Sobre eleições e revistas
Espero que ao menos a uma parcela dos 500 mil leitores da Veja a capa desta semana tenha causado qualquer uma das espécies de estranheza existentes na fauna do senso crítico.
Para que meu comentário não fique tão tendencioso quanto as colunas do Diogo Mainardi (afinal não é esta uma discussão política, e sim editorial), segue apenas a comparação da capa do sorridente pré-candidato da edição atual (à direita) logo ao lado de sua mais sombria e menos colorida concorrente, em edição de dois meses atrás (24 de fevereiro).
Detalhe para as chamadas na capa da Dilma – “a candidata e os radicais do PT” – e as concisas de Serra – “Serra, o pós Lula e blablabla”.
(Clicando na imagem ela amplia)
Sem mais.


Vou ali vomitar e já volto.
Ótimo post e belo texto!
Cara, vou ter pesadelo à noite
Esse é o tipo de coisa que é melhor nem comentar muito.

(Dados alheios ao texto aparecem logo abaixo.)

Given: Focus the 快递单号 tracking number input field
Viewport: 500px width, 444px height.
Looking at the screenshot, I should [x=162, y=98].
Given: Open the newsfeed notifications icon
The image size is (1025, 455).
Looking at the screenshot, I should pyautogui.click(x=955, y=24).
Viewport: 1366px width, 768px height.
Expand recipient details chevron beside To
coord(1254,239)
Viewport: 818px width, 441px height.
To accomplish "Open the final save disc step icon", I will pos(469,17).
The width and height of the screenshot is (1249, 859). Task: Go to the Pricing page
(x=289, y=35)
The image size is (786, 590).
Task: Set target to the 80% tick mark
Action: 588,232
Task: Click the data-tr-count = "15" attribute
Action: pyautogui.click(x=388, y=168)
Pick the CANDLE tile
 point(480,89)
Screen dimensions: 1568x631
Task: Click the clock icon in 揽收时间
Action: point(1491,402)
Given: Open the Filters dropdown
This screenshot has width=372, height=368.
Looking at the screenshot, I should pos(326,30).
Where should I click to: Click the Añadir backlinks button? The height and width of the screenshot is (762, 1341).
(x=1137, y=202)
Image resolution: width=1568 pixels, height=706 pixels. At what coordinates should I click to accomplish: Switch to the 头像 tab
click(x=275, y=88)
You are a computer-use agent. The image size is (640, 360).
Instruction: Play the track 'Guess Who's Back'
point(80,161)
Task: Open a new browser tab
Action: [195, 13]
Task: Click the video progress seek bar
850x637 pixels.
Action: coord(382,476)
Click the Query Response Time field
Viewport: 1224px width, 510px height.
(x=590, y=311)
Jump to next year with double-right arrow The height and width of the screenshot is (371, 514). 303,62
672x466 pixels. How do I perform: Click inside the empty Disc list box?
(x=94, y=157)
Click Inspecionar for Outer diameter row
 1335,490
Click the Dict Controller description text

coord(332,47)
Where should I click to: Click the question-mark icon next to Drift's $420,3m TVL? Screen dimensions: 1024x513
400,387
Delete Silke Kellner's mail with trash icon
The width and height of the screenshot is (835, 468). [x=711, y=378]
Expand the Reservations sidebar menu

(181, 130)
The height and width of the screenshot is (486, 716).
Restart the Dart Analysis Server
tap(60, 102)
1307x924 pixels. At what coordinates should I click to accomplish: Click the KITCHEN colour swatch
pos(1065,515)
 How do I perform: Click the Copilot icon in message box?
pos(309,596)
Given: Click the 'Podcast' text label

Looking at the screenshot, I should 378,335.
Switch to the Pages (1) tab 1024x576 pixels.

Vergonha alheia pela Veja.
Oi, Ju!
Lamento ter que dizer que sua esperança já nasce morta. Faz, pelo menos, vinte anos que esse “quase informe publicitário” (me recuso a chamar isso de jornalismo) trabalha assim e seus 500 mil leitores adoram. A boa notícia é que nesse tempo todo o número de leitores só tem diminuído.
Vero!
Mas acho que Veja é meio que enchente: cada vez que acontece, todo mundo se espanta como se fosse sempre a primeira grande tragédia da história.